**WHAT YOU ARE ASKED TO DO:** Please copy out these records line for line, leaving every character unchanged.

-------- INPUT DATA --------

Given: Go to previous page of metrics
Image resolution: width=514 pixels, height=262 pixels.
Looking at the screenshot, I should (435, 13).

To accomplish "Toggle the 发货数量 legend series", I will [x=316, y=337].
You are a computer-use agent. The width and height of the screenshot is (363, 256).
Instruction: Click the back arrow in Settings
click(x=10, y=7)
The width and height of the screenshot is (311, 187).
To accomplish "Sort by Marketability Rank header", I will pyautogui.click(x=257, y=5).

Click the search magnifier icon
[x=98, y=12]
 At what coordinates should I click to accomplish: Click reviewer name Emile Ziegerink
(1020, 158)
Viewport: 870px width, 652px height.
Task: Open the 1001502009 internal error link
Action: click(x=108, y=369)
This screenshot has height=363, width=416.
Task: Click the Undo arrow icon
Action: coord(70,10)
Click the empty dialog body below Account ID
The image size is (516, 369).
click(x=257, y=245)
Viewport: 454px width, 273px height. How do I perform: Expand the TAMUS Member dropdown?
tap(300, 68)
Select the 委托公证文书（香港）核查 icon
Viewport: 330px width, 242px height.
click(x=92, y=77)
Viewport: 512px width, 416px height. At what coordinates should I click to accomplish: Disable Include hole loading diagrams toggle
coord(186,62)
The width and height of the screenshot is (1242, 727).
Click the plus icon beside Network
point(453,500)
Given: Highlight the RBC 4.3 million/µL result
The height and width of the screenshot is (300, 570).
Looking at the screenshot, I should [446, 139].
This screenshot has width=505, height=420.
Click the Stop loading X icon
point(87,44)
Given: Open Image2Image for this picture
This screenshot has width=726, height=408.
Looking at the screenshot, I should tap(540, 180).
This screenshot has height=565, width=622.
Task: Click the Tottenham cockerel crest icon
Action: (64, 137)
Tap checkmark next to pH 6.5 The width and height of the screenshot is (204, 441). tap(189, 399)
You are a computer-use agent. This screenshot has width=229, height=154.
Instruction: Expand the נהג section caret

--------

**EXERCISE SOLUTION:**
Given: Go to previous page of metrics
Image resolution: width=514 pixels, height=262 pixels.
Looking at the screenshot, I should (435, 13).

To accomplish "Toggle the 发货数量 legend series", I will [x=316, y=337].
You are a computer-use agent. The width and height of the screenshot is (363, 256).
Instruction: Click the back arrow in Settings
click(x=10, y=7)
The width and height of the screenshot is (311, 187).
To accomplish "Sort by Marketability Rank header", I will pyautogui.click(x=257, y=5).

Click the search magnifier icon
[x=98, y=12]
 At what coordinates should I click to accomplish: Click reviewer name Emile Ziegerink
(1020, 158)
Viewport: 870px width, 652px height.
Task: Open the 1001502009 internal error link
Action: click(x=108, y=369)
This screenshot has height=363, width=416.
Task: Click the Undo arrow icon
Action: coord(70,10)
Click the empty dialog body below Account ID
The image size is (516, 369).
click(x=257, y=245)
Viewport: 454px width, 273px height. How do I perform: Expand the TAMUS Member dropdown?
tap(300, 68)
Select the 委托公证文书（香港）核查 icon
Viewport: 330px width, 242px height.
click(x=92, y=77)
Viewport: 512px width, 416px height. At what coordinates should I click to accomplish: Disable Include hole loading diagrams toggle
coord(186,62)
The width and height of the screenshot is (1242, 727).
Click the plus icon beside Network
point(453,500)
Given: Highlight the RBC 4.3 million/µL result
The height and width of the screenshot is (300, 570).
Looking at the screenshot, I should [446, 139].
This screenshot has width=505, height=420.
Click the Stop loading X icon
point(87,44)
Given: Open Image2Image for this picture
This screenshot has width=726, height=408.
Looking at the screenshot, I should tap(540, 180).
This screenshot has height=565, width=622.
Task: Click the Tottenham cockerel crest icon
Action: (64, 137)
Tap checkmark next to pH 6.5 The width and height of the screenshot is (204, 441). tap(189, 399)
You are a computer-use agent. This screenshot has width=229, height=154.
Instruction: Expand the נהג section caret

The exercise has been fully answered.